# Your instructions
Output each line of the data below exactly, omitting any image.
*** Records for the task Section Begins ***
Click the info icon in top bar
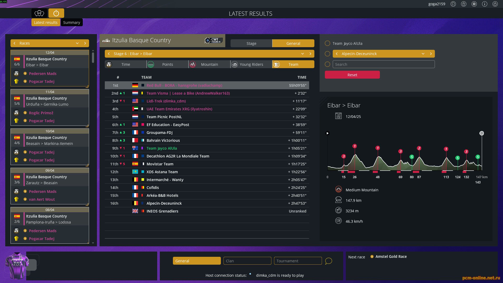The image size is (503, 283). [484, 4]
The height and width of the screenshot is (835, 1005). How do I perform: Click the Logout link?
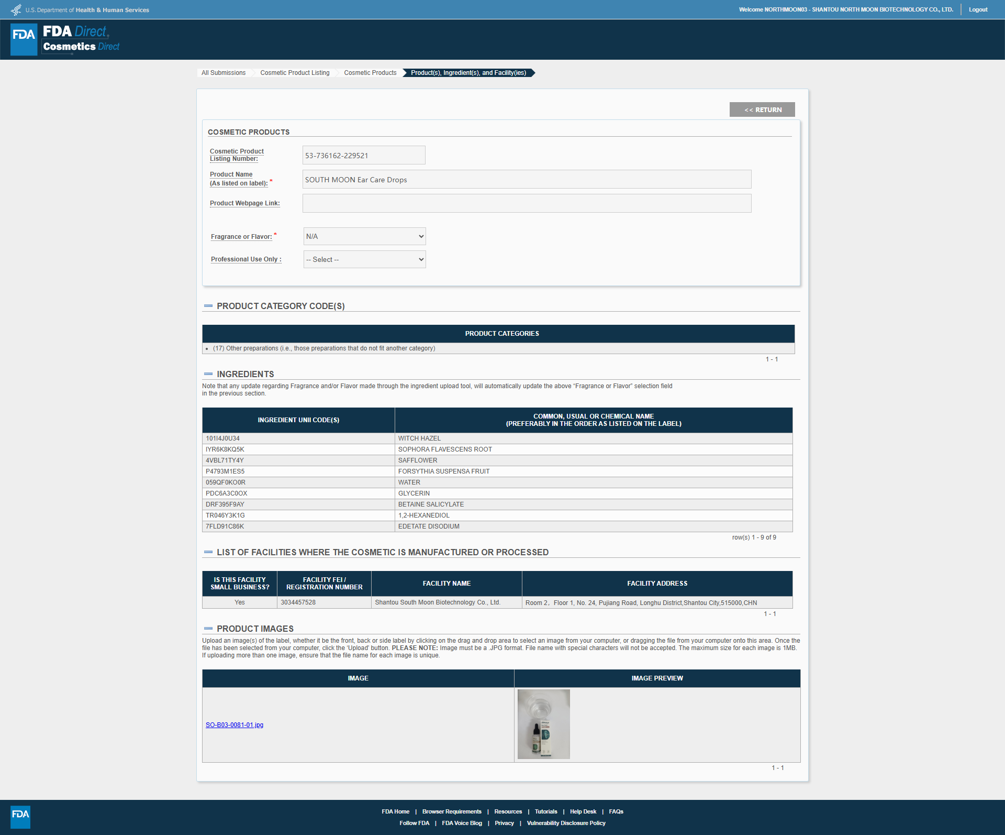(x=978, y=9)
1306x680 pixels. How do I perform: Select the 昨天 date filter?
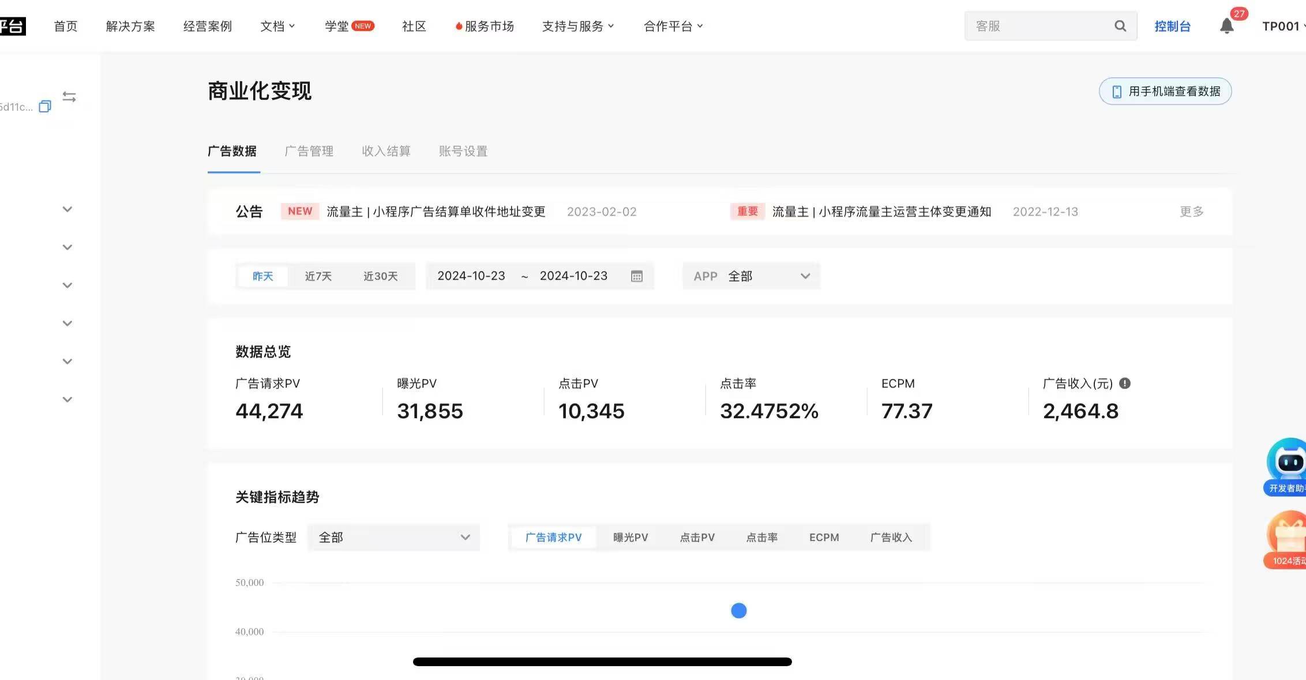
*** Records for the task Section Ends ***
# Answer to the problem
Click the info icon in top bar
The image size is (503, 283). [484, 4]
The height and width of the screenshot is (835, 1005). How do I perform: Click the Logout link?
(x=978, y=9)
1306x680 pixels. How do I perform: Select the 昨天 date filter?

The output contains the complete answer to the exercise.